Ittrich forderte eine schnelle Lösung des Konflikts, auch um die Schiedsrichter aus dem Dilemma eines möglichen Spielabbruchs zu befreien. „Am Ende sind wir diejenigen, die ausführen. Die Entscheidungen müssen aber woanders getroffen werden. Man muss endlich mal einen Konsens finden. Es müssen mal alle zusammenkommen und irgendwas Vernünftiges mit allen zusammen besprechen, damit wir irgendwann mal durchgehend 90 Minuten Fußball spielen können. Es herrscht eine große Unzufriedenheit und es kann ja so nicht weitergehen“, sagte der Unparteiische.

DFL-Proteste: 96-Fans zeigen Fadenkreuz-Plakate und werfen Tennisbälle

Eine Woche nach dem Beinahe-Spielabbruch in Hamburg haben Anhänger von Hannover 96 beim Zweitliga-Heimspiel gegen die SpVgg Greuther Fürth erneut ein Fadenkreuz-Plakat im Fanblock hochgehalten. Diesmal war die Aktion jedoch offenbar nicht ernst gemeint, denn auf dem Plakat war am Freitagabend das Film-Gesicht des Zauberers Harry Potter (Darsteller Daniel Radcliffe) aus den Romanen von Joanne K. Rowling zu sehen. Auf einem weiteren Banner darunter stand: „Angst, Potter?“ Beide Plakate wurden nach wenigen Minuten wieder eingerollt.

DFL-Proteste: Hannover-Fans werfen Tennisbälle auf das Spielfeld – Partie für 20 Minuten unterbrochen

Kurz darauf ist die Partie für insgesamt 20 Minuten unterbrochen worden. Auslöser waren Fans der 96er, die zu Beginn der zweiten Halbzeit mit dem Werfen von Tennisbällen auf das Spielfeld gegen den geplanten Investoren-Einstieg bei der Deutschen Fußball Liga protestierten.

Als beide Mannschaften das Spiel nach zehn Minuten wieder fortsetzen wollten, flogen erneut Tennisbälle und sorgten für die nächste zehnminütige Unterbrechung. Zahlreiche andere Stadionbesucher reagierten mit Pfiffen auf die Fan-Proteste. Der Stadionsprecher verkündete via Lautsprecher, dass die Partie im Falle weiterer Störungen abgebrochen werden könnte.

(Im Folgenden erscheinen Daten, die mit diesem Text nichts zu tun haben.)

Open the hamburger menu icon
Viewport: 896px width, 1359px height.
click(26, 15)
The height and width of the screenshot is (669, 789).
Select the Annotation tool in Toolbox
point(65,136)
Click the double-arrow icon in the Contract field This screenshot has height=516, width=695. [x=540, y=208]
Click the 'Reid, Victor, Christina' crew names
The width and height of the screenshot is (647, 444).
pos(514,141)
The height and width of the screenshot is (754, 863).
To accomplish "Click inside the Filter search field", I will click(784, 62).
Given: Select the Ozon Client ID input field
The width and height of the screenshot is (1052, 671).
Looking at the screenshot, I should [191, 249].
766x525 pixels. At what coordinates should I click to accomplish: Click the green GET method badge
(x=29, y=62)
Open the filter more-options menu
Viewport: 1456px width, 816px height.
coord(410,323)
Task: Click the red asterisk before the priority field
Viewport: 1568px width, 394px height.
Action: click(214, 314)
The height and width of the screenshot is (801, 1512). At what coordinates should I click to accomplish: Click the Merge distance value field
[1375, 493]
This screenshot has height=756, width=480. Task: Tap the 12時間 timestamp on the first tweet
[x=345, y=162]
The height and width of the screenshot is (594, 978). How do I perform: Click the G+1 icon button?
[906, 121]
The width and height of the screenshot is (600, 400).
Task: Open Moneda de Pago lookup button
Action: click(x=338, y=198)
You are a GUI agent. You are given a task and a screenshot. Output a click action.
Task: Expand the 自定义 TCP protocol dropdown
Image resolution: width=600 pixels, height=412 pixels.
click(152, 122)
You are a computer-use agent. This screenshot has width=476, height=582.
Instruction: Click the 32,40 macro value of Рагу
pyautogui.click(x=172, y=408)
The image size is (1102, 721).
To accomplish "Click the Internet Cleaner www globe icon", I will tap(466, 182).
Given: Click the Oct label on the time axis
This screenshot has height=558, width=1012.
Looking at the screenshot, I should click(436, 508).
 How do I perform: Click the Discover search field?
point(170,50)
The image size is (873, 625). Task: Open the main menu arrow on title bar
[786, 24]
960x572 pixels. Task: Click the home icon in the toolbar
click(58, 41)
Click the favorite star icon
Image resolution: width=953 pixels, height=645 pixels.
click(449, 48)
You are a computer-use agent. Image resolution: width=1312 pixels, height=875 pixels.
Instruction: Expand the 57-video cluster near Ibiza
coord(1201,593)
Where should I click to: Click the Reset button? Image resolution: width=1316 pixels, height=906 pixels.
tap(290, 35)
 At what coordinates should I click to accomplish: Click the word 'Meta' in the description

Helfer sammeln die Tennisbälle vom Spielfeld.
Helfer sammeln die Tennisbälle vom Spielfeld. © dpa | Swen Pförtner

Vor einer Woche stand das Nordduell zwischen dem Hamburger SV und Hannover 96 kurz vor dem Abbruch, weil Hannover-Fans Fadenkreuz-Banner mit den Gesichtern von 96-Geschäftsführer Martin Kind sowie je einem Vertreter der seinerzeit noch zwei potenziellen DFL-Investoren CVC und Blackstone gezeigt hatten. Die Partie wurde erst fortgesetzt, nachdem die Plakate entfernt waren. Blackstone hat sich inzwischen zurückgezogen.

Proteste gegen DFL-Investor: Auch Spiel in Köln unterbrochen

Auch das Bundesliga-Spiel zwischen dem 1. FC Köln und dem SV Werder Bremen ist wegen Protesten der Fans gegen den geplanten Investoren-Einstieg bei der Deutschen Fußball Liga kurzzeitig unterbrochen worden. Nach 55 Minuten flogen Tennisbälle auf das Spielfeld, zudem fuhren zwei ferngesteuerte Autos über den Rasen. Dazu hielten Fans ein Plakat mit der Aufschrift hoch: „Wir lassen uns nicht fernsteuern.“ Schiedsrichter Daniel Siebert konnte die Partie nach einigen Minuten fortsetzen.